PROBLEM DESCRIPTION. Whatever comes before the line containing "This screenshot has width=1283, height=669." stays out; transcribe that line and all that follow to the end of the records exactly, with no pictures.

MATERIAL FOR THE TASK.
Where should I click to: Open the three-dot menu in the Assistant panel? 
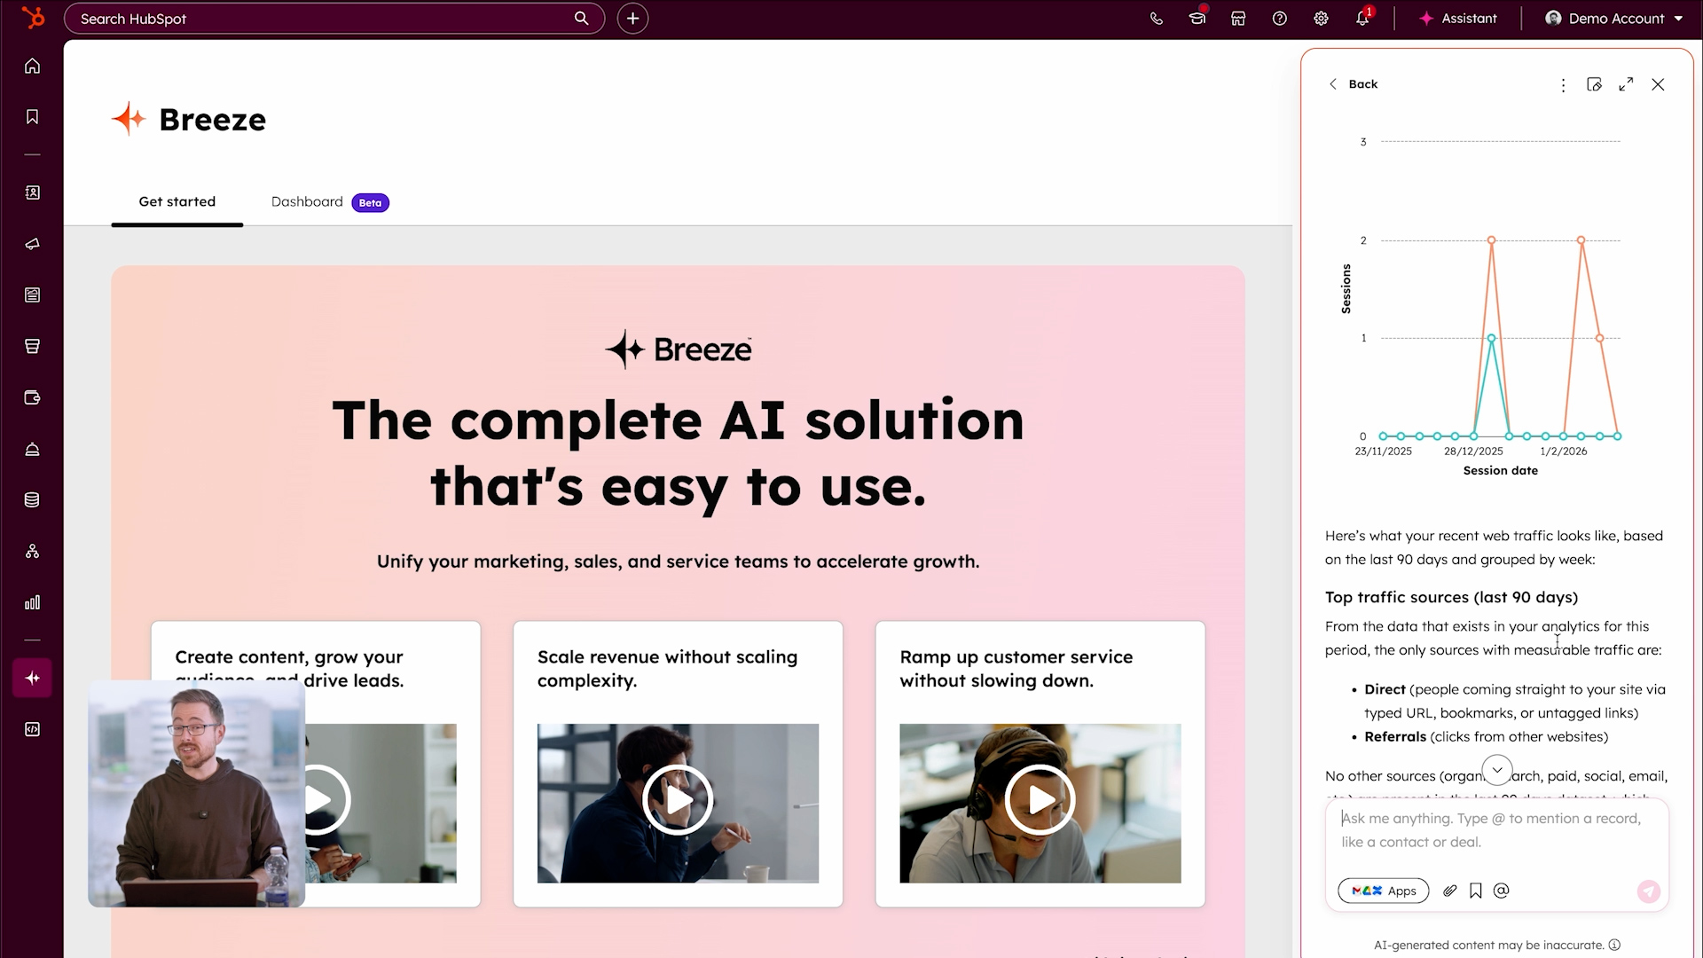tap(1563, 84)
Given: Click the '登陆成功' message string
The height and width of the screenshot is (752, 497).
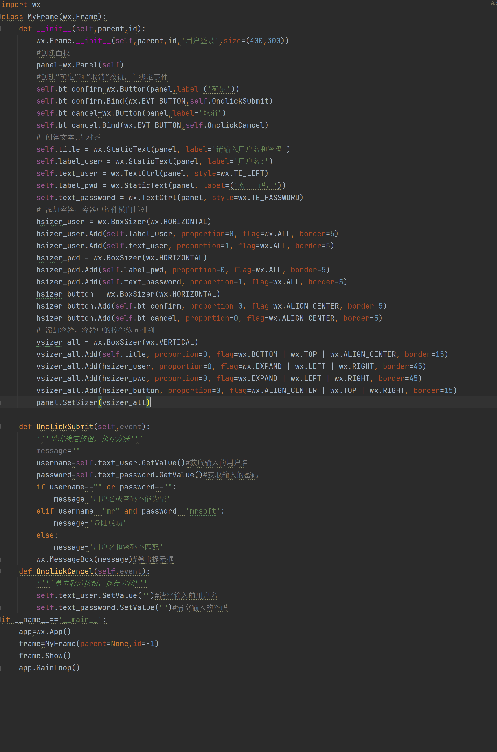Looking at the screenshot, I should coord(108,523).
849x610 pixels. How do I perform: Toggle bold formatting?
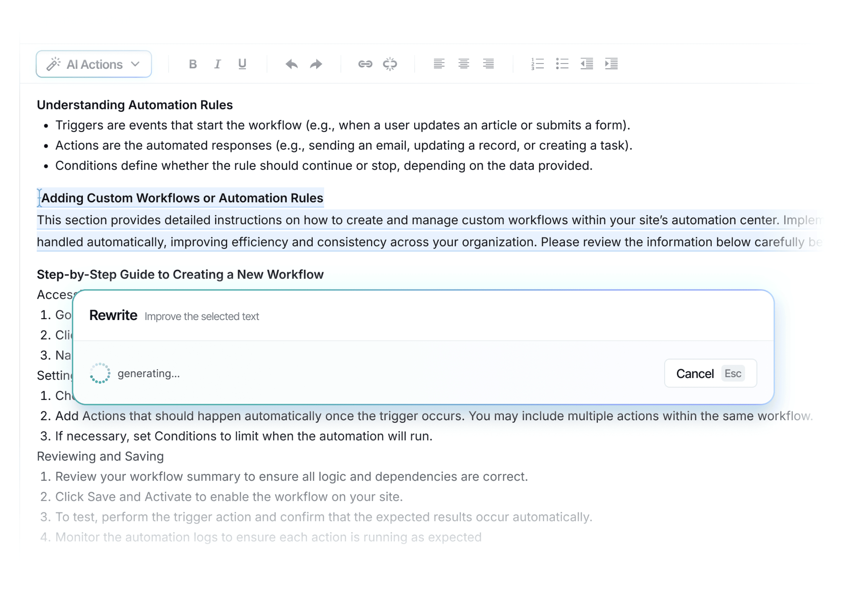[x=193, y=64]
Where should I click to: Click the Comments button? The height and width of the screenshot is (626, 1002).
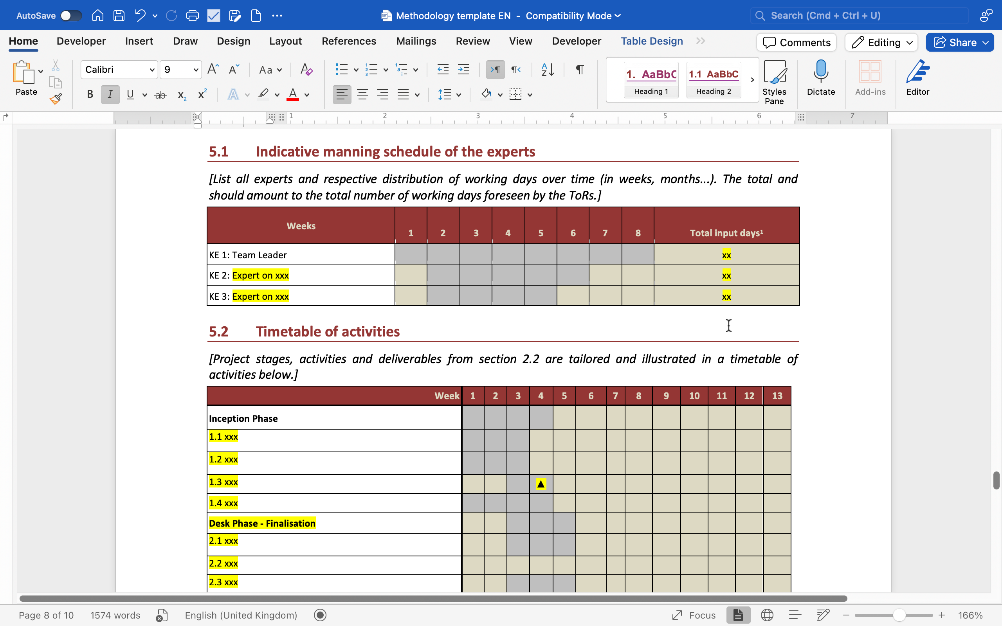tap(797, 42)
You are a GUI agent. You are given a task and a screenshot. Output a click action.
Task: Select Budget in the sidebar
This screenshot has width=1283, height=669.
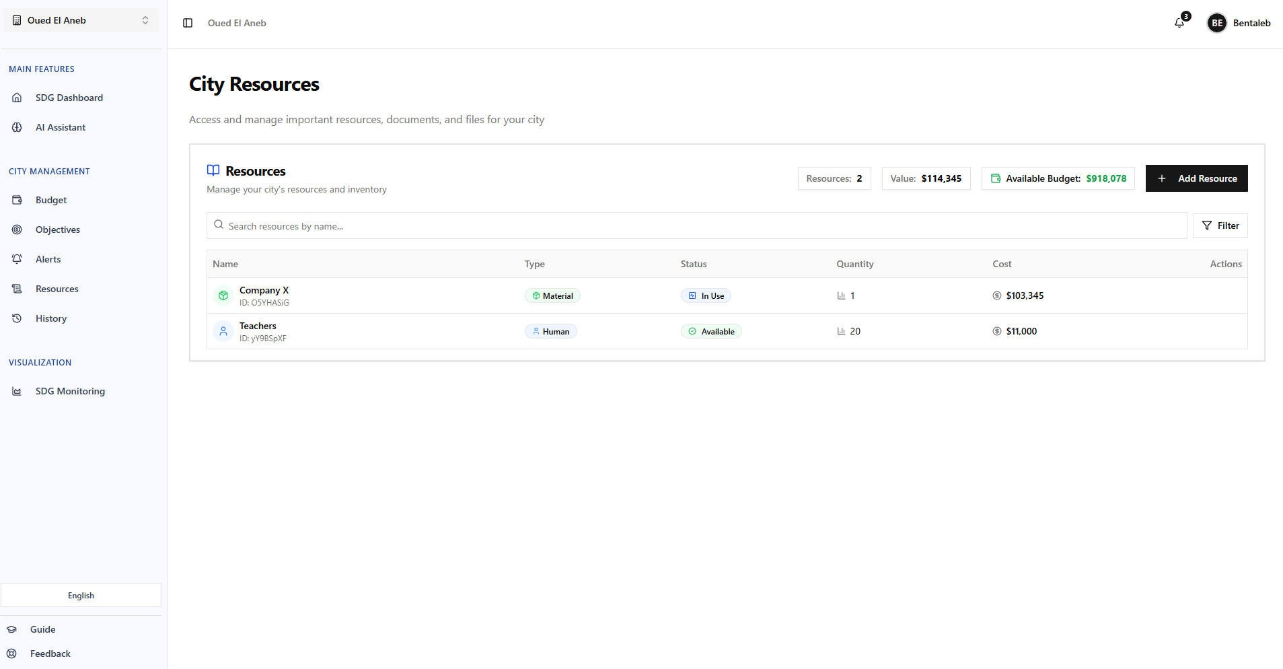click(50, 199)
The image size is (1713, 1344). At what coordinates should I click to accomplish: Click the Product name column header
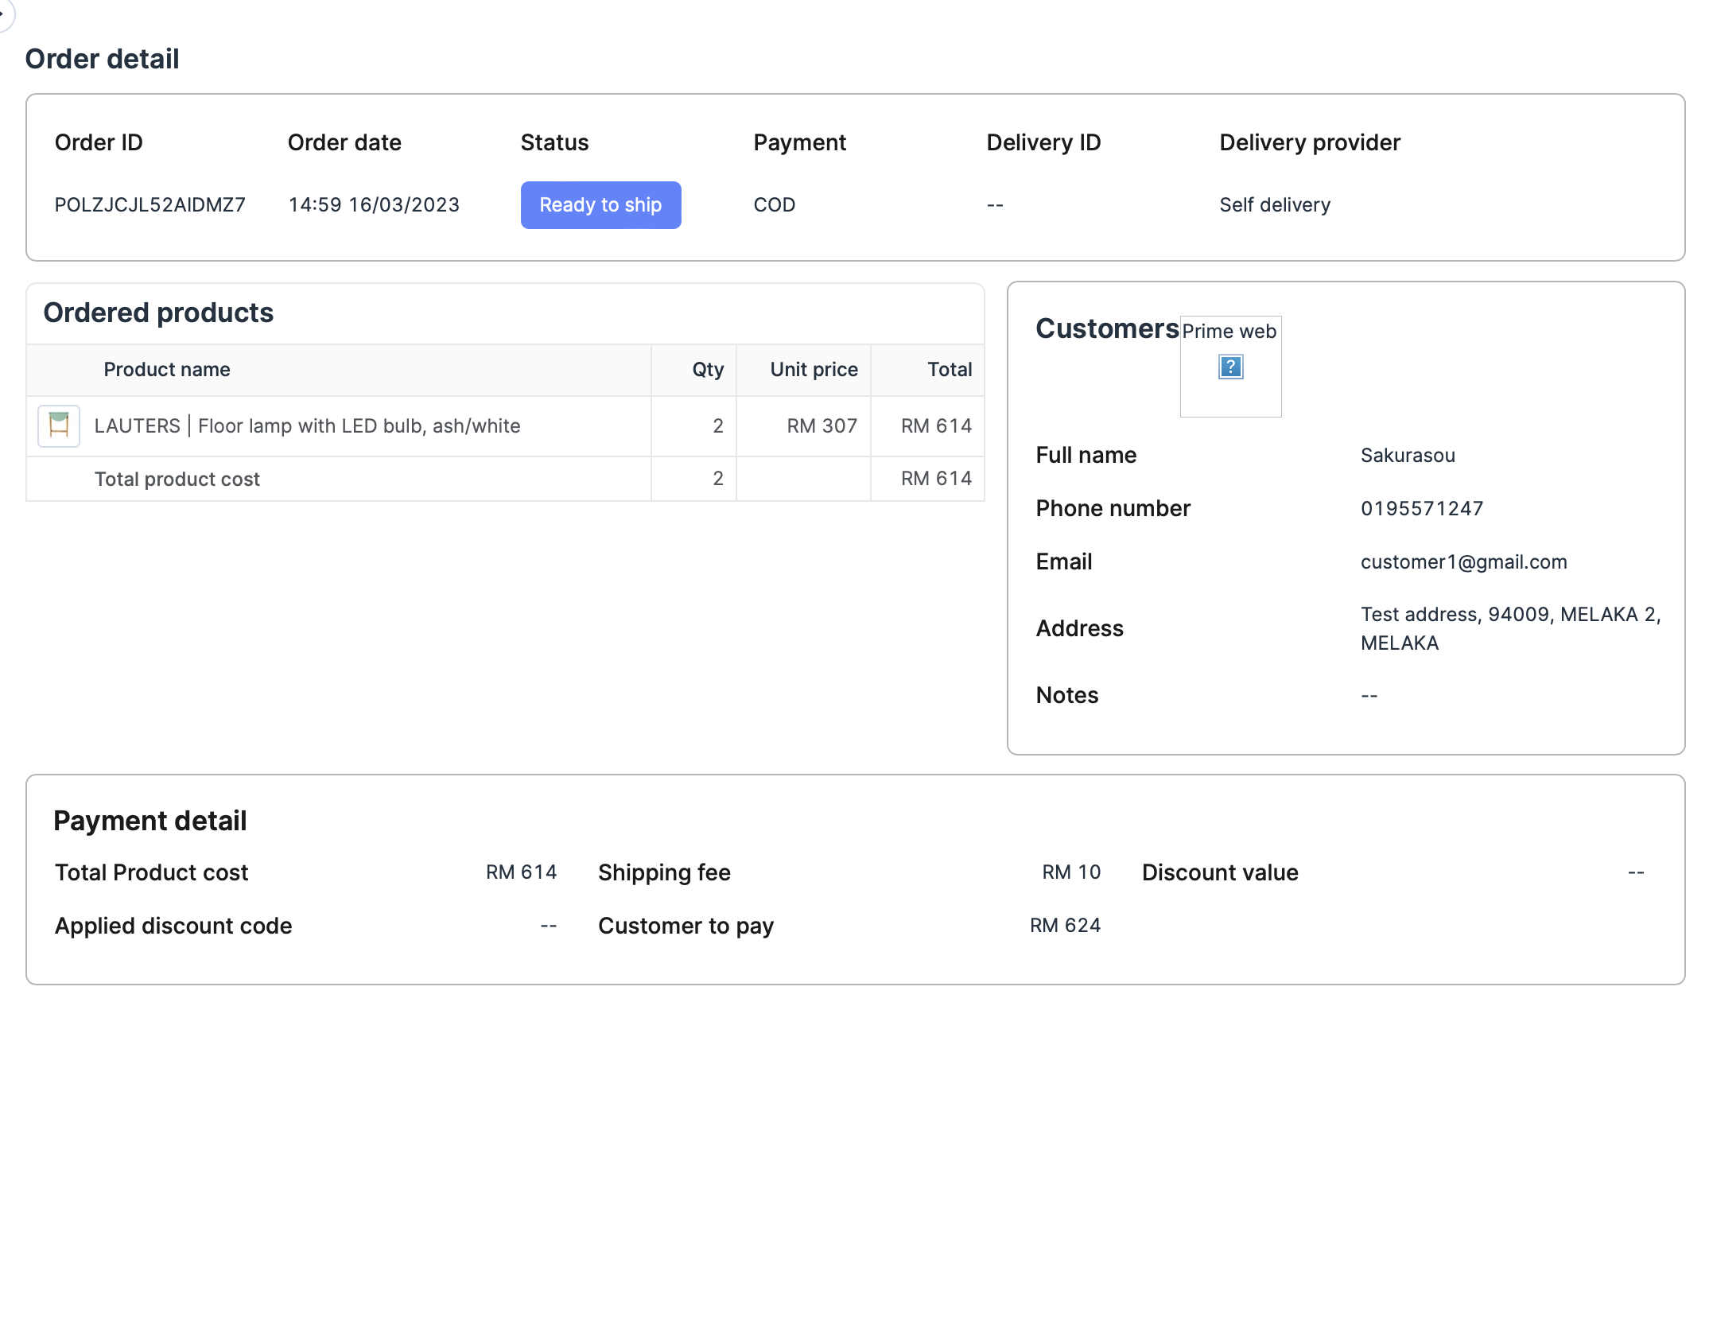(167, 370)
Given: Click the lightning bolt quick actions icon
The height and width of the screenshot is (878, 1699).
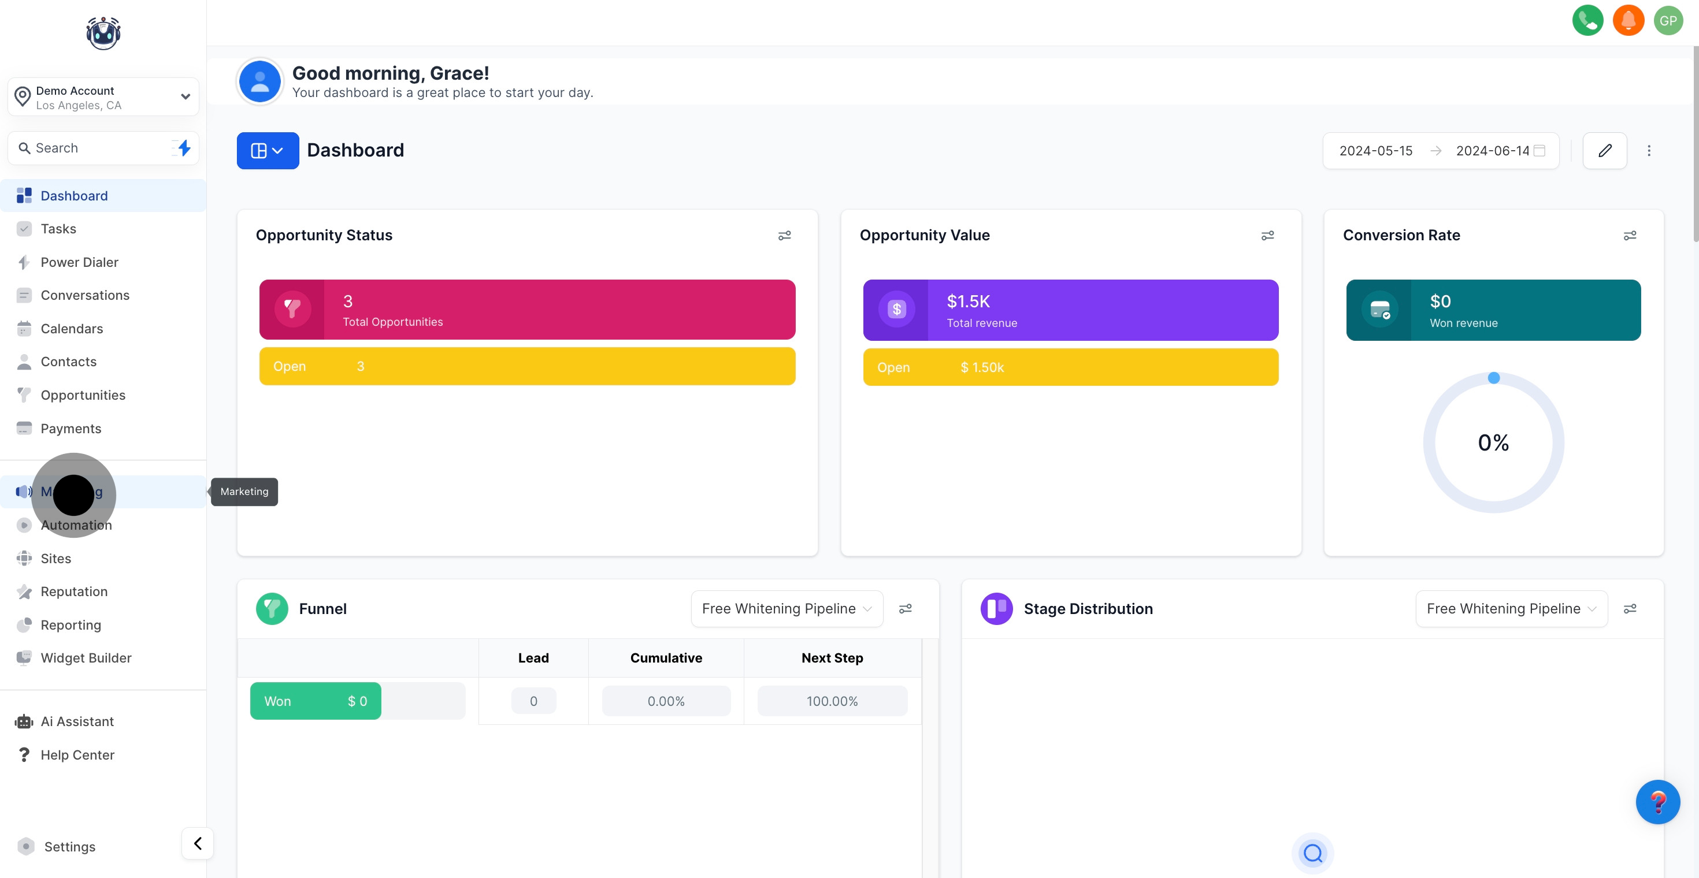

ANSWER SECTION.
This screenshot has width=1283, height=669.
click(50, 199)
The image size is (1713, 1344). At what coordinates should I click to accomplish: Click the Product name column header
(167, 370)
Given: Click the lightning bolt quick actions icon
The height and width of the screenshot is (878, 1699).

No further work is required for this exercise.